Mothers’ Stories
15 Skills to teach your kids before they turn 6: Part 1
By: Helena Sayegh
In many cases, happiness is a state of mind that can be achieved by acquiring specific life skills. Some people are born predisposed to having these skills, others learn them from their parents and some have to learn them the hard way through trial and experience. Those who never reach happiness believe it is out there somewhere, and one day they will — hopefully — find it. They neglect to see that happiness can be found inside of them if they know how to look for it. Happiness is the gift of the present moment — the joy of now. It’s about concentrating on what’s right in front of you, rather than focusing on yesterday or tomorrow.

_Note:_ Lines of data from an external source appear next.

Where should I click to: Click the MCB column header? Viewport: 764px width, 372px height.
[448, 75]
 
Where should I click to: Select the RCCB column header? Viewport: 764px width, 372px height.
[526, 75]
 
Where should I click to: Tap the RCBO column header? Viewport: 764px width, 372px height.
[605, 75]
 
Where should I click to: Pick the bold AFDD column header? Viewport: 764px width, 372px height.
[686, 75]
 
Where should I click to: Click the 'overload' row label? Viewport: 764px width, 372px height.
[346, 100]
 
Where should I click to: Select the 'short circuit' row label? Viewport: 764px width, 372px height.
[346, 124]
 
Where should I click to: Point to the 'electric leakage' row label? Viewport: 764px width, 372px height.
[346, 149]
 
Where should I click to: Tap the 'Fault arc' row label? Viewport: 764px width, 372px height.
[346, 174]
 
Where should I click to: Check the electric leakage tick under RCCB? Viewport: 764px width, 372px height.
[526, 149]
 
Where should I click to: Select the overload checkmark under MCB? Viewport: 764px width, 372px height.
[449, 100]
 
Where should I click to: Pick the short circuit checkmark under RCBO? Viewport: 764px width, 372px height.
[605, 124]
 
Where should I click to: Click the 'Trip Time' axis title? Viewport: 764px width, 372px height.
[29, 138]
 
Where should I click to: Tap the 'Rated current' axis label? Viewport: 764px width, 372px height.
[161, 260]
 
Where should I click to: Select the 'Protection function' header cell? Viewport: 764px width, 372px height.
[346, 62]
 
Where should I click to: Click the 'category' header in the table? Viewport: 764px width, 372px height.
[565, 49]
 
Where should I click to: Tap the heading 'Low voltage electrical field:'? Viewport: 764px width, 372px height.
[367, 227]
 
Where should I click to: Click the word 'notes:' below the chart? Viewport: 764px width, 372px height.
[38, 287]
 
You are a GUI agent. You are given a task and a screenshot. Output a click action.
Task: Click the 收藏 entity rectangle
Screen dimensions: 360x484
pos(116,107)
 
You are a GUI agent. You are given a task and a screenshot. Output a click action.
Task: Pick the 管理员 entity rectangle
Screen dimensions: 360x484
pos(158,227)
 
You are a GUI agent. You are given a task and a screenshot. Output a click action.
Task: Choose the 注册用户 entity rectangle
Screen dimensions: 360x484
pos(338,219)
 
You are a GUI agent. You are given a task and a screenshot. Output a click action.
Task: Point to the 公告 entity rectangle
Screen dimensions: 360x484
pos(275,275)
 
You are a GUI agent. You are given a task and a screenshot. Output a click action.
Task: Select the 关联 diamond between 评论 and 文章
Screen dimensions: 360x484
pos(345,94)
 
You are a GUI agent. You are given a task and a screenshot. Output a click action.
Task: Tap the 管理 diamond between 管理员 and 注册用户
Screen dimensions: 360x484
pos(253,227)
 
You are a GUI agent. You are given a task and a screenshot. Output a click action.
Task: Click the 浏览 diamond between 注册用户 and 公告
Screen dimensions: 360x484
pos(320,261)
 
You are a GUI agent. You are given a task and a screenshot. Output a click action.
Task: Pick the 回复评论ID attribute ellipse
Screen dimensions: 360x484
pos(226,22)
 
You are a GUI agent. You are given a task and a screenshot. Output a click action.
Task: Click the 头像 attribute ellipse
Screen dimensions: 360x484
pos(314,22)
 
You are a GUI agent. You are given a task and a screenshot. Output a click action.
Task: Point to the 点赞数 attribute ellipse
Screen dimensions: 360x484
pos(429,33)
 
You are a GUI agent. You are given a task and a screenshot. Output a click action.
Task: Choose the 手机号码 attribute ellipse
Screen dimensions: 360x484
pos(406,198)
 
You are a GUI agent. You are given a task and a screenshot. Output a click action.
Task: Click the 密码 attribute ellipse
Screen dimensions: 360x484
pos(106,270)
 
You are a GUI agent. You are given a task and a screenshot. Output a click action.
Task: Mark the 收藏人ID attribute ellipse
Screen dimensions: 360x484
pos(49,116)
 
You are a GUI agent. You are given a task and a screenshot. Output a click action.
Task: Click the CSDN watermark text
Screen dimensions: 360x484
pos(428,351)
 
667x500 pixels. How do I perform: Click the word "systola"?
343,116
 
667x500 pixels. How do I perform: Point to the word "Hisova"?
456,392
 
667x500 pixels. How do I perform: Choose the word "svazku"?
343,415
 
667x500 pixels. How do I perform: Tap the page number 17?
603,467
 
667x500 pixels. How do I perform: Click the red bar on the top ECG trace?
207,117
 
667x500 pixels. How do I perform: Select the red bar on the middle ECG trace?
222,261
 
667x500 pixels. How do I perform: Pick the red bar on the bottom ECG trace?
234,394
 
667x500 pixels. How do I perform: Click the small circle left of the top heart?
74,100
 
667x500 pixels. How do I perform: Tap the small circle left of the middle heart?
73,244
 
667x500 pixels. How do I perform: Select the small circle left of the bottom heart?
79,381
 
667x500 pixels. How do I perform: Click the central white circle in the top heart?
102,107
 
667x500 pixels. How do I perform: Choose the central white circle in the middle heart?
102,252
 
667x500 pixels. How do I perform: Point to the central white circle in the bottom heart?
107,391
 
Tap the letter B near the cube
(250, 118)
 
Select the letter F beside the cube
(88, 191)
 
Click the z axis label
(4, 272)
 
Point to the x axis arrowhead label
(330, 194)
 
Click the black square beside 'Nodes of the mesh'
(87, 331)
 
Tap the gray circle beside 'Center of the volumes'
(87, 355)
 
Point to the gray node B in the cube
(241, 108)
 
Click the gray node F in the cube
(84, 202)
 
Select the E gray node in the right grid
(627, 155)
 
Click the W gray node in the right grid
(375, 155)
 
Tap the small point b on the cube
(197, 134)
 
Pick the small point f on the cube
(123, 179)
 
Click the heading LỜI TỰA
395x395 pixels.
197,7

But how do we learn to live in the moment? Certain life skills help us be fully present at any given moment. Life skills are usually retained in the first ten years of our life. From there, the learning process builds on the original childhood foundation. As we age, we recognize our ability to live in the moment and find happiness within ourselves depending on the life skills we’ve learned and developed. When it comes to teaching your kids life skills, moms are particularly important. Dads are too, of course, but in general, moms spend more time with their children than anyone else. The life skills mom puts into practice influences and rubs off on her kids. And you can’t teach what you don’t know — meaning mothers need to be intentional about developing their life skills and applying them regularly. Passing on these skills to your children will equip them to live more fully in the present and find a greater sense of happiness and wholeness.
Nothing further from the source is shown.